§ Exercise: Please copy, word for word, the line holding "You are a computer-use agent." and each line that follows it through the end of the entries, omitting any pictures.

§ Recorded data:

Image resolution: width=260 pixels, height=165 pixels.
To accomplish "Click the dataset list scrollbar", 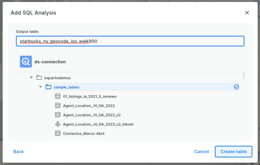I will (x=244, y=76).
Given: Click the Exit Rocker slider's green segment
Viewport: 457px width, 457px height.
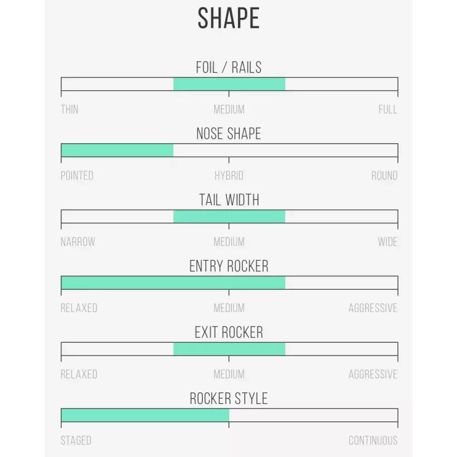Looking at the screenshot, I should click(x=229, y=349).
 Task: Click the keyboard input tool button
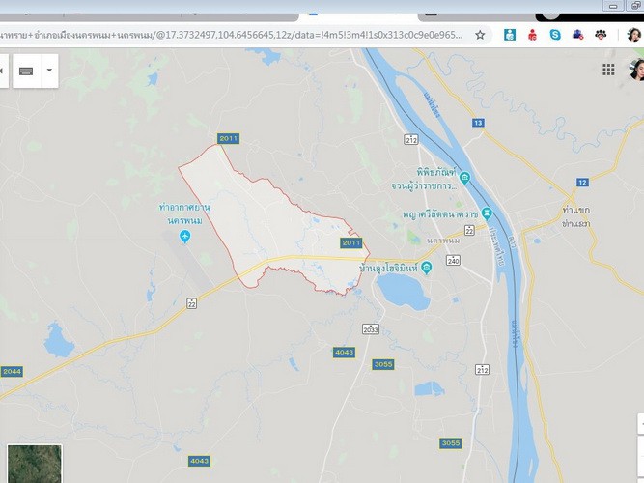tap(26, 71)
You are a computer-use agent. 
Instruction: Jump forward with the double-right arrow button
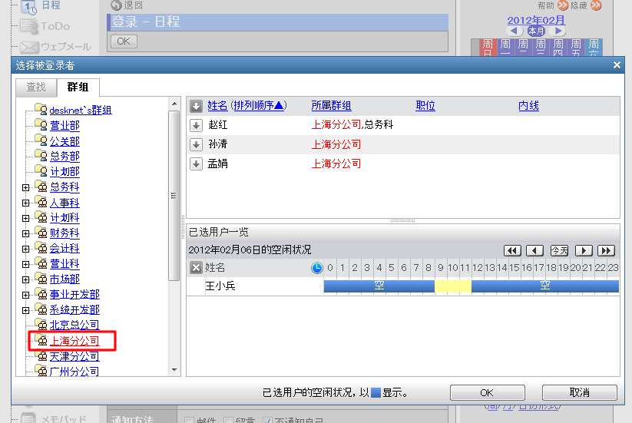[x=607, y=250]
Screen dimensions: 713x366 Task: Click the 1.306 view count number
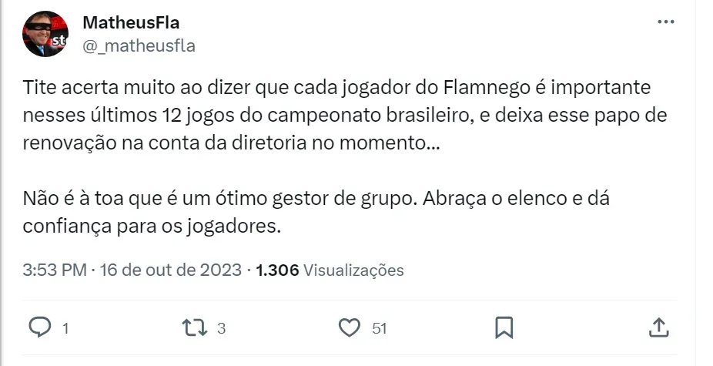(277, 270)
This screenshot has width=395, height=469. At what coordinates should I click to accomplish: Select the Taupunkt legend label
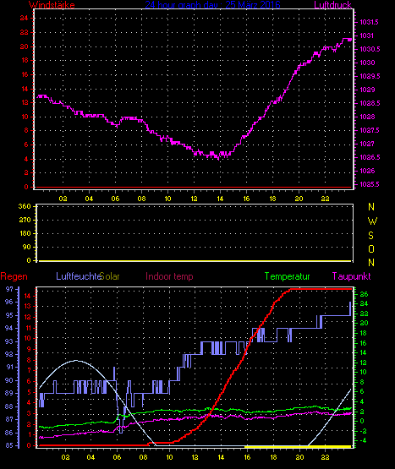[x=351, y=276]
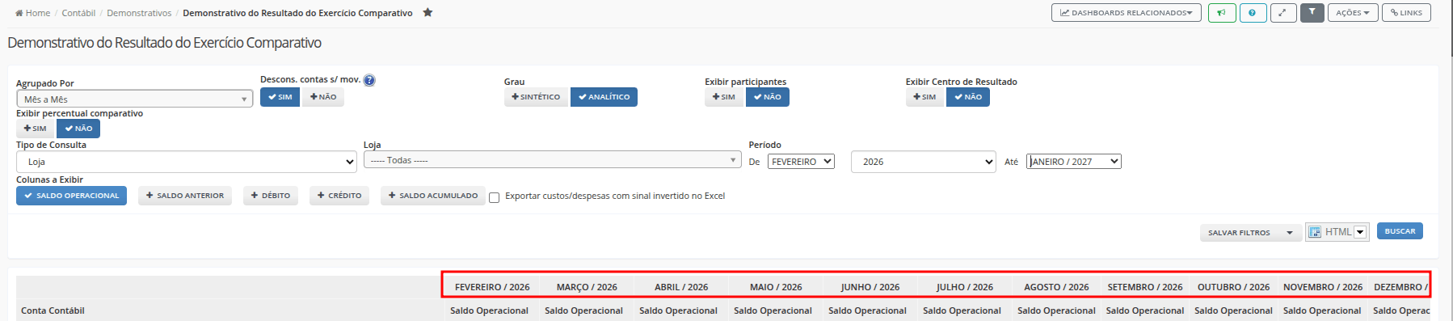Select SINTÉTICO under Grau
1453x321 pixels.
tap(536, 97)
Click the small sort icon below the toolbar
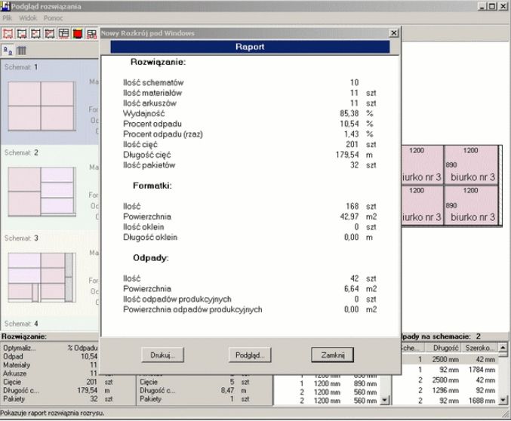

§ Task output:
You are a computer-use agent. 
Instruction: Jump forward with the double-right arrow button
[x=607, y=250]
Screen dimensions: 713x366 Task: Click the 1.306 view count number
(277, 270)
This screenshot has width=395, height=469. At what coordinates should I click to accomplish: Select the Taupunkt legend label
[x=351, y=276]
Select SINTÉTICO under Grau
1453x321 pixels.
tap(536, 97)
Click the small sort icon below the toolbar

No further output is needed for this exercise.